Red Rising by Pierce Brown – Review

Publication Date:

January 28th 2014

Publisher:

Del Rey

Goodreads Synopsis: 

Darrow is a Red, a member of the lowest caste in the color-coded society of the future. Like his fellow Reds, he works all day, believing that he and his people are making the surface of Mars livable for future generations. Yet he spends his life willingly, knowing that his blood and sweat will one day result in a better world for his children.

But Darrow and his kind have been betrayed. Soon he discovers that humanity reached the surface generations ago. Vast cities and sprawling parks spread across the planet. Darrow—and Reds like him—are nothing more than slaves to a decadent ruling class.

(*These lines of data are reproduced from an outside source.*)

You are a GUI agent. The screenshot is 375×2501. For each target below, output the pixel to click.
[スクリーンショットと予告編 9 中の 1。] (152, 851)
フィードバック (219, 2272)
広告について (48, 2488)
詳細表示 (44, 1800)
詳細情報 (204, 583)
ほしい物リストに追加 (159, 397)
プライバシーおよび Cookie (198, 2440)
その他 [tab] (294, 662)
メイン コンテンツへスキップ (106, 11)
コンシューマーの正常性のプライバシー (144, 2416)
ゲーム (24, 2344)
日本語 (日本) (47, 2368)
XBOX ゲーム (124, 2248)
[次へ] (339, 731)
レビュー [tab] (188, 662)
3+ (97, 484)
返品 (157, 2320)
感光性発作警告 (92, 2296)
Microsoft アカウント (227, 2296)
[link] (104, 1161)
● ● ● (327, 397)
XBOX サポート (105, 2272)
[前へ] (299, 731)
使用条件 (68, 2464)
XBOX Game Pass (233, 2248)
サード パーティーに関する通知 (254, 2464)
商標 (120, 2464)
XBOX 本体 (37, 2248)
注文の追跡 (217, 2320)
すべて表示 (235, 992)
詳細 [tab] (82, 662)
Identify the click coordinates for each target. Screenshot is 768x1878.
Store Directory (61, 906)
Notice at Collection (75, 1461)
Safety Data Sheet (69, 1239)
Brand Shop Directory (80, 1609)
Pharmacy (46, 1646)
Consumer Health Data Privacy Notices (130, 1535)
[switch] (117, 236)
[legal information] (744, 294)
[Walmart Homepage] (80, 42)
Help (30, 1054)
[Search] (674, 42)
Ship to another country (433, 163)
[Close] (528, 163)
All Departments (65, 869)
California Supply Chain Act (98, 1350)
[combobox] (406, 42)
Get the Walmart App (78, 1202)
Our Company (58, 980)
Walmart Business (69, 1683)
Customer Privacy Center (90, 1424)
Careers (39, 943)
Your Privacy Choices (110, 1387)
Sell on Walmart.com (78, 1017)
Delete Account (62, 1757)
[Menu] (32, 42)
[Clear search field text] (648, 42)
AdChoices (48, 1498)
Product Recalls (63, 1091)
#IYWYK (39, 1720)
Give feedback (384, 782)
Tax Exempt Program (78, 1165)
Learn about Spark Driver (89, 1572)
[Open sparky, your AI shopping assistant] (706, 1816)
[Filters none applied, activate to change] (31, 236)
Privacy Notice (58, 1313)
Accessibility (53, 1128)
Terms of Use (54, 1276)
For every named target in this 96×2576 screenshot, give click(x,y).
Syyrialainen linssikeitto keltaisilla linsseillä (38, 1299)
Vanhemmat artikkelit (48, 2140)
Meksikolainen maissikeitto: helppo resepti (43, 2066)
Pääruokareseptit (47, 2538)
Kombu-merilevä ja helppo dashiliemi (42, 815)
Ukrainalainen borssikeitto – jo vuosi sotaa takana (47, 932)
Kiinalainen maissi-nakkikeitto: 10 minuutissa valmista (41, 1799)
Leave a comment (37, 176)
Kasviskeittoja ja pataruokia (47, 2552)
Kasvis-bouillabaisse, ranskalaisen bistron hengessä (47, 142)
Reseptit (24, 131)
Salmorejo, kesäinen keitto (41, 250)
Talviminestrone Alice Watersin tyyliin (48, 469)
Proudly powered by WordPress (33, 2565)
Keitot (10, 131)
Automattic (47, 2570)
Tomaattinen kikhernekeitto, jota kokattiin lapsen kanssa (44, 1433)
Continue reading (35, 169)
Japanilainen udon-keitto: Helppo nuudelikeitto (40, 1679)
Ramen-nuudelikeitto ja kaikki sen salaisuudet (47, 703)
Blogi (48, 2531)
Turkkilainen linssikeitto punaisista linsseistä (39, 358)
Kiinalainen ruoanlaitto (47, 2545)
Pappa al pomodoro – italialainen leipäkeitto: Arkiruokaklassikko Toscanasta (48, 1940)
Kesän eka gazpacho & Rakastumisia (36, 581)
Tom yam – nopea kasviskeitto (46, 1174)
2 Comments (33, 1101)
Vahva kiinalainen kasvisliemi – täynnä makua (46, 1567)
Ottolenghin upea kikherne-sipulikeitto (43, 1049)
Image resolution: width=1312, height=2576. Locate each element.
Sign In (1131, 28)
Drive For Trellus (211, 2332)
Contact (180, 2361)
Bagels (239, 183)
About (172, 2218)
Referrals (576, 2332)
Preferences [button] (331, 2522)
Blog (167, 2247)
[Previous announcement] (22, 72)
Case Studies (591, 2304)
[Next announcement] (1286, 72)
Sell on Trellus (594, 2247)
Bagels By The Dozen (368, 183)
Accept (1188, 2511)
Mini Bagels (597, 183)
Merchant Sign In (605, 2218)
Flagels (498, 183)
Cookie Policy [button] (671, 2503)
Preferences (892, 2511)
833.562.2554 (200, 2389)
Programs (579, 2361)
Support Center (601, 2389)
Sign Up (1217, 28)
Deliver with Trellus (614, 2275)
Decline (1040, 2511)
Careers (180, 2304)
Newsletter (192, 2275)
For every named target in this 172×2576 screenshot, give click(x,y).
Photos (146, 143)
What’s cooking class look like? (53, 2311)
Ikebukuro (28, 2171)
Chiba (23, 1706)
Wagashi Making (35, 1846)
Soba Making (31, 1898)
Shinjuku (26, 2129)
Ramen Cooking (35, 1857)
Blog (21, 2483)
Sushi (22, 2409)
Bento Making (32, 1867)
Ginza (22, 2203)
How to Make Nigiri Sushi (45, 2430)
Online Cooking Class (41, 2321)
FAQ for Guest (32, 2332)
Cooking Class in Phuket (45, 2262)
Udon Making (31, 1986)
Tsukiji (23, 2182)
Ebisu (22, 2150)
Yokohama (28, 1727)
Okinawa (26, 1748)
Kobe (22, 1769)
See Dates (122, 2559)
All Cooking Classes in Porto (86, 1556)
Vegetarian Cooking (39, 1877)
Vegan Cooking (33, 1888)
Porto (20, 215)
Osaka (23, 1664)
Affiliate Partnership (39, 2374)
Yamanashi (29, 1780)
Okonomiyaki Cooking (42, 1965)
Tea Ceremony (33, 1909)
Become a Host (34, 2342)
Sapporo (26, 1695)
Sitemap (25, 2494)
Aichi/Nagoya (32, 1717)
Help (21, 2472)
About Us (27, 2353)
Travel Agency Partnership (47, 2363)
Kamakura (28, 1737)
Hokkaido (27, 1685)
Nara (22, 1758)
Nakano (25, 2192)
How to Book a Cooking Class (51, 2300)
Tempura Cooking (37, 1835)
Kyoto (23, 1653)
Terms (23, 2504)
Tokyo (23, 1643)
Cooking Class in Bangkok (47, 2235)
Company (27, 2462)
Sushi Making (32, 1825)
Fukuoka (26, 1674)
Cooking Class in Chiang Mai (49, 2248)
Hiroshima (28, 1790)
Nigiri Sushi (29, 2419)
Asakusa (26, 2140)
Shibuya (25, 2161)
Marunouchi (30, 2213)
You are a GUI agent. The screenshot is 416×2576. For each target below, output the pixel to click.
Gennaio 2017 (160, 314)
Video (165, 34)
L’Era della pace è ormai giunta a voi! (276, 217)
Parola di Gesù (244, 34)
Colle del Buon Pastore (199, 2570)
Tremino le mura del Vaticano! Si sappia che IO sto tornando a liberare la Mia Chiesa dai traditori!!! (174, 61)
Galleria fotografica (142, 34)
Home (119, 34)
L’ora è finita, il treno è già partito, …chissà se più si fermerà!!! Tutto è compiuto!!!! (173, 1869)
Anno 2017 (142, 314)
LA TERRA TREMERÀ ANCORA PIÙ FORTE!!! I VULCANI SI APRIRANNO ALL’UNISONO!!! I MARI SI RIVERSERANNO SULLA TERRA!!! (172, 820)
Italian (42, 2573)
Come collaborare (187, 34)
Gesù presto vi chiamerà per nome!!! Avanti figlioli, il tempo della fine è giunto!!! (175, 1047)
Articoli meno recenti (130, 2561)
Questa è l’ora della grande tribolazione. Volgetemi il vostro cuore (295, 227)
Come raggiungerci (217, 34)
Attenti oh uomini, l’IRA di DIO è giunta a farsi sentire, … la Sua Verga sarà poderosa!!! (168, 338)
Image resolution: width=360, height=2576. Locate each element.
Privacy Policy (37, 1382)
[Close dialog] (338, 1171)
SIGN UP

Inspired by a longing for justice, and driven by the memory of lost love, Darrow sacrifices everything to infiltrate the legendary Institute, a proving ground for the dominant Gold caste, where the next generation of humanity’s overlords struggle for power.  He will be forced to compete for his life and the very future of civilization against the best and most brutal of Society’s ruling class. There, he will stop at nothing to bring down his enemies . . . even if it means he has to become one of them to do so.

Review:

In the beginning of this book I had mixed feelings about it. First off all I was in a terrible reading slump when I read it and also, this is a book that as a lot of world building. Because of that it was hard to get into it and it was a little bit confusing. But then I got into it because I was already used to the world that Pierce Brown created and I really enjoyed it. This book might be in a dystopian world but it’s not like all the other dystopian books. If you think that this is the next The Hunger Games you are completely wrong. Yes, there are teens left «alone» in the wild where they have to survive but this even darker and ruthless than The Hunger Games.

Overall I really enjoyed this book and I’m excited to read the remainig books to see what’s coming up in this story.

Rating:

4 stars_new

Have you read this book? If so, what did you think about it?